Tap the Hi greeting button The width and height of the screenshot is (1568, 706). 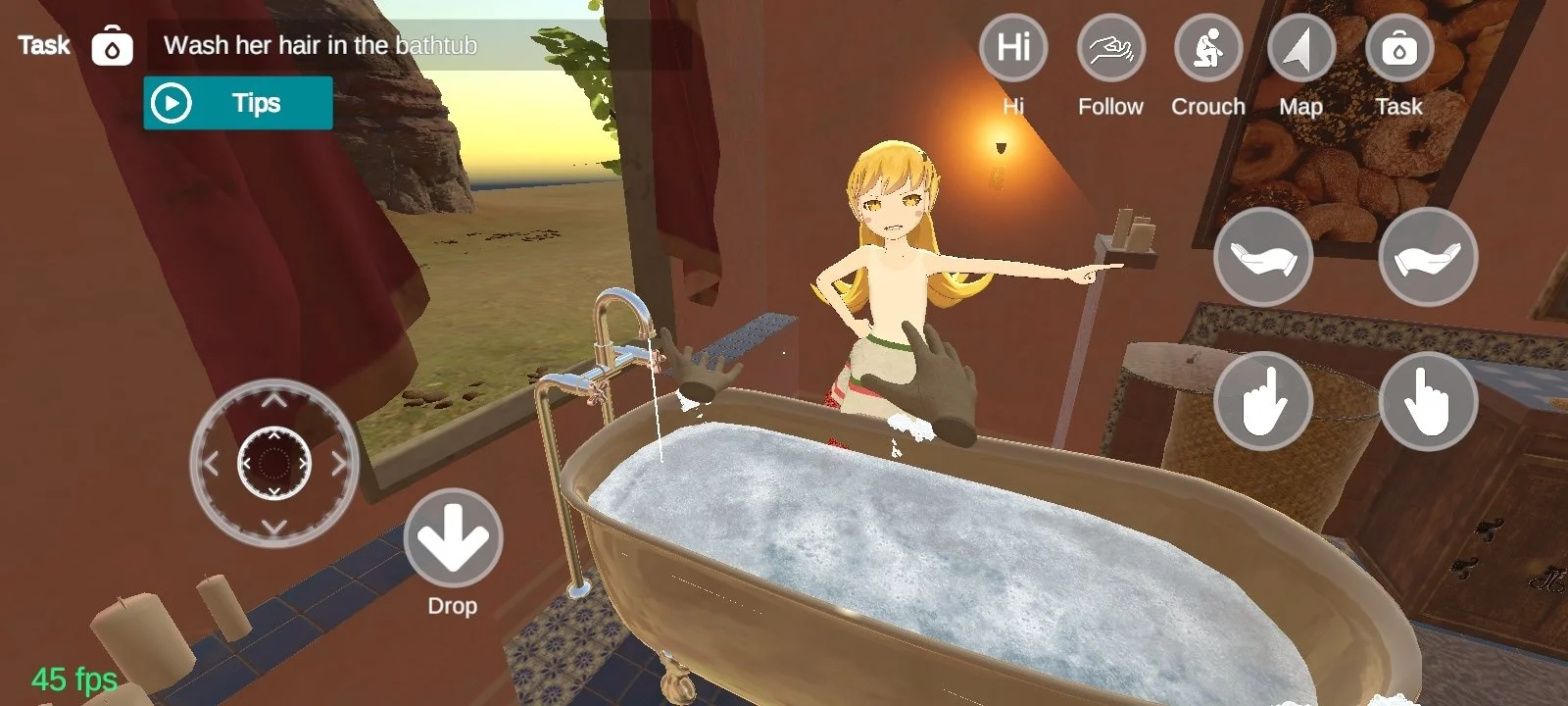point(1013,48)
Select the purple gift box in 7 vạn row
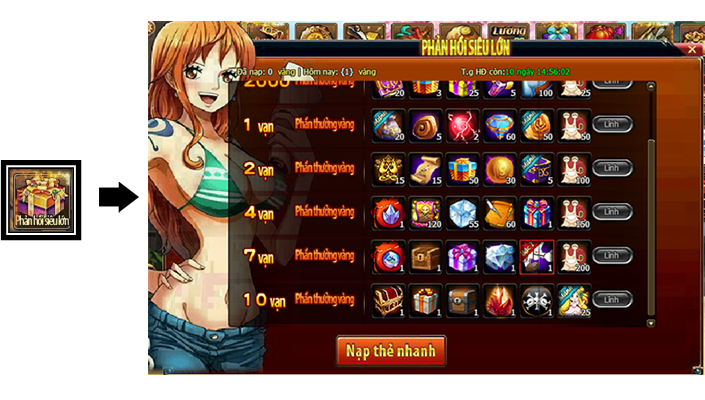Screen dimensions: 705x400 tap(461, 256)
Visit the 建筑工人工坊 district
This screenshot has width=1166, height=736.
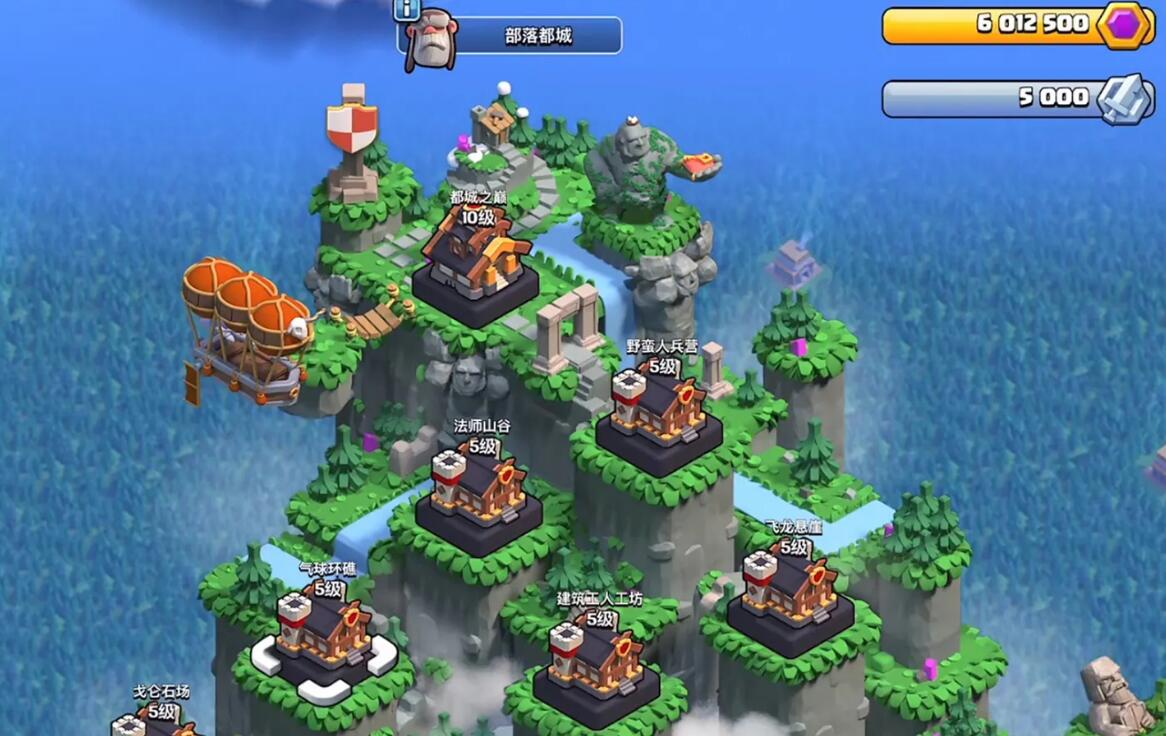point(596,670)
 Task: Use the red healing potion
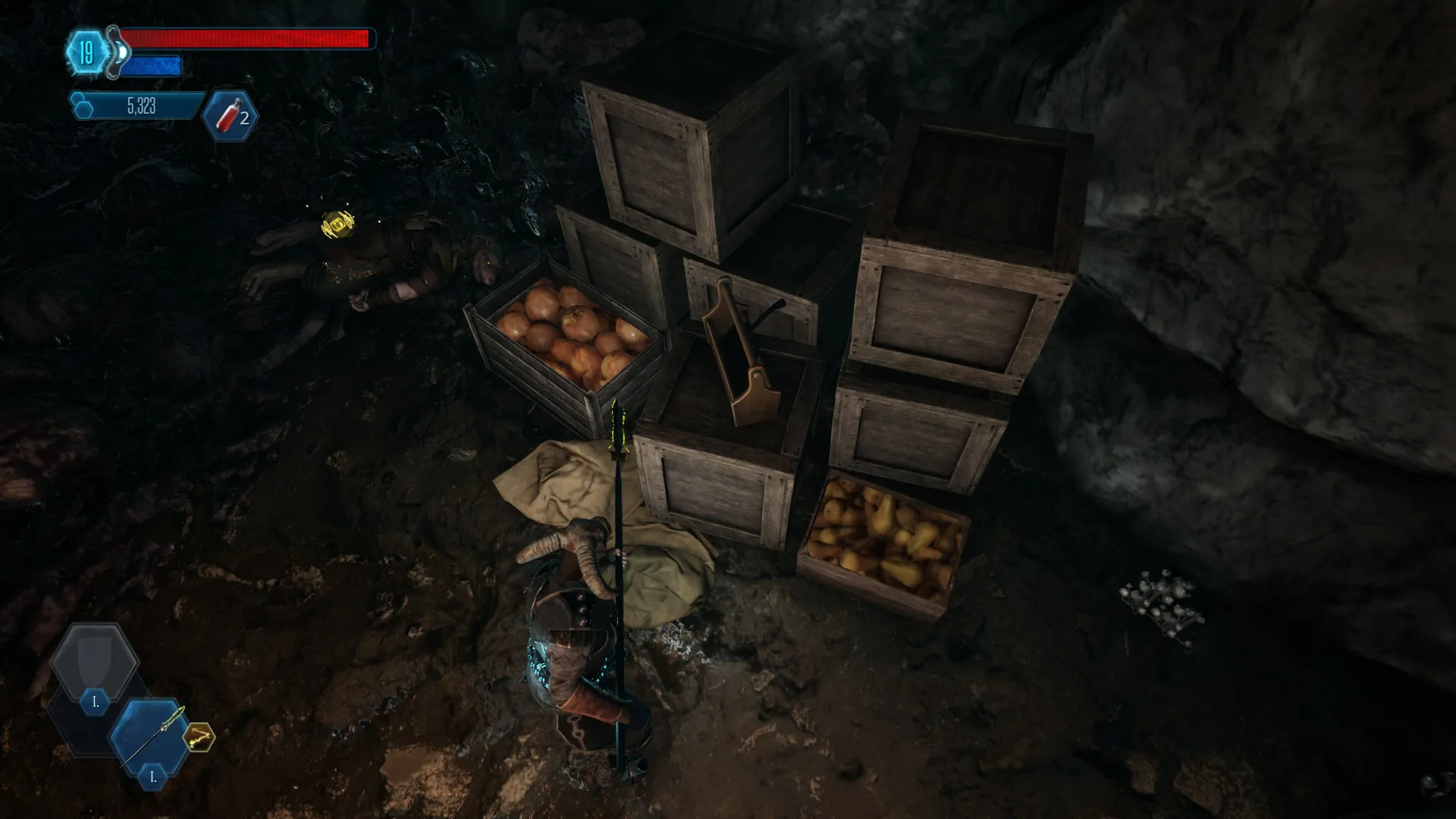(230, 117)
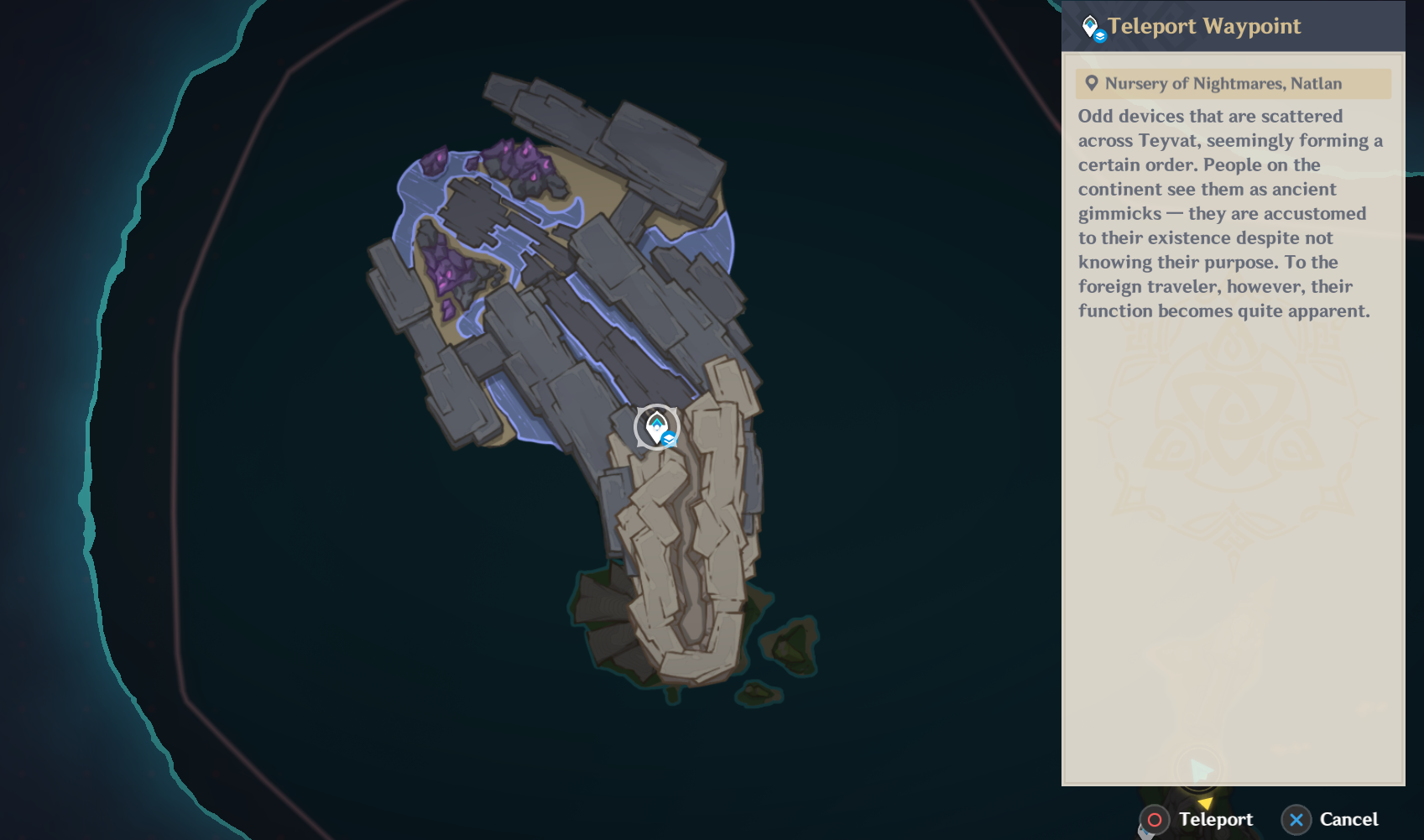This screenshot has height=840, width=1424.
Task: Click the waypoint icon in the panel header
Action: pos(1090,23)
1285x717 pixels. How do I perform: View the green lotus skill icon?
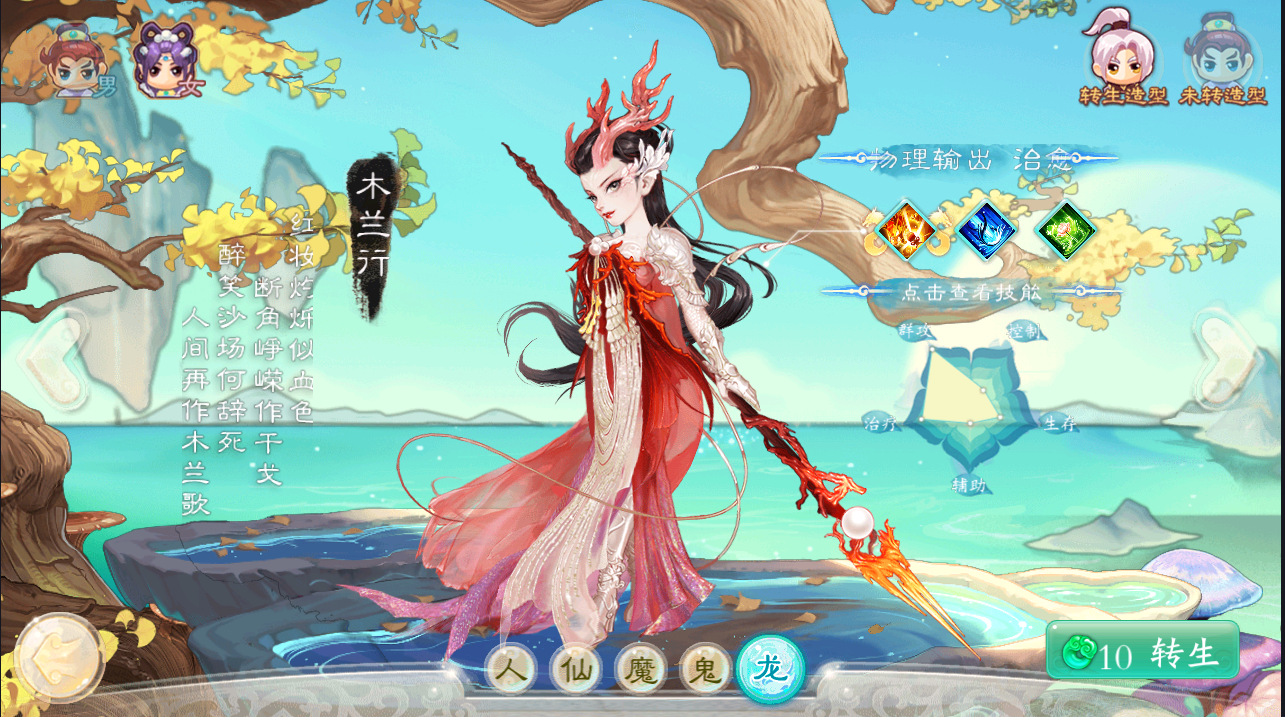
▬▬▬▬▬▬
**TO BE DONE**: Gather every line from the items above that contains the word "icon", and copy each one out.

**RESULT BELOW**:
Task: Click the waypoint icon in the panel header
1285x717 pixels. How do I perform: View the green lotus skill icon?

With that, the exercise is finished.